Early life and education
Arroyo was born in Corozal, Puerto Rico, moving to Chicago at age 13. He attended Pulaski Elementary School and Tuley High School (now Clemente High School) in Chicago.  Before being appointed to the state legislature, Arroyo owned a restaurant and was a member of the International Union of Bricklayers and Allied Craftworkers.

Career
Arroyo was appointed as Illinois State Representative for the 3rd district in 2006. He was re-elected six times, running unopposed in the primary and general elections in four election cycles. From 2017 onwards, Arroyo served as Assistant Majority Leader in the Illinois House of Representatives.

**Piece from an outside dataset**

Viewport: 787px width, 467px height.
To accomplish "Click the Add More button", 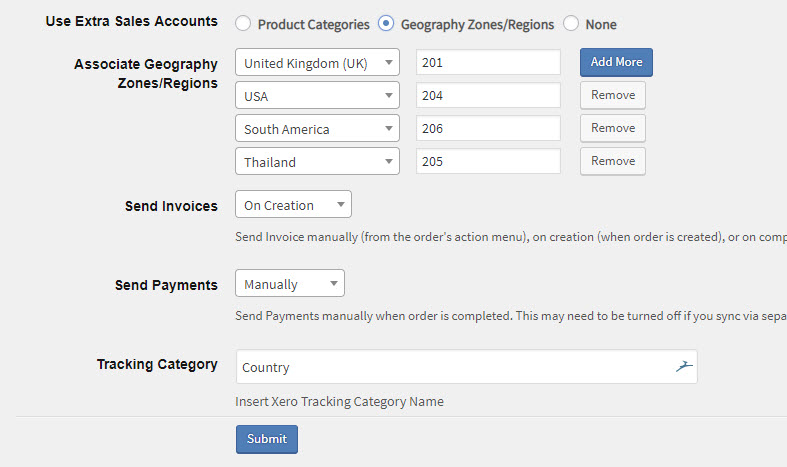I will 616,62.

In late October 2019, the US Attorney's Office charged Arroyo with one count of federal program bribery, alleging that Arroyo offered "a bribe to a fellow state lawmaker in an effort to influence and reward the lawmaker for supporting legislation that would benefit Arroyo’s private lobbying client". Arroyo announced his resignation on November 1, shortly before a legislative committee was scheduled to meet to consider ejecting him from the state house after being arrested for bribery.

On November 15, 2019, Eva-Dina Delgado was appointed to serve the remainder of Arroyo's term. The appointment was controversial as Arroyo also served as 36th Ward committeeman and thus received votes in the appointment process. Despite calls to abstain from the process, he allowed neighboring 30th Ward committeeman Ariel Reboyras to act as his proxy, receiving criticism from several other political figures including 35th Ward alderman and committeeman Carlos Ramirez-Rosa and Illinois House Speaker Michael Madigan.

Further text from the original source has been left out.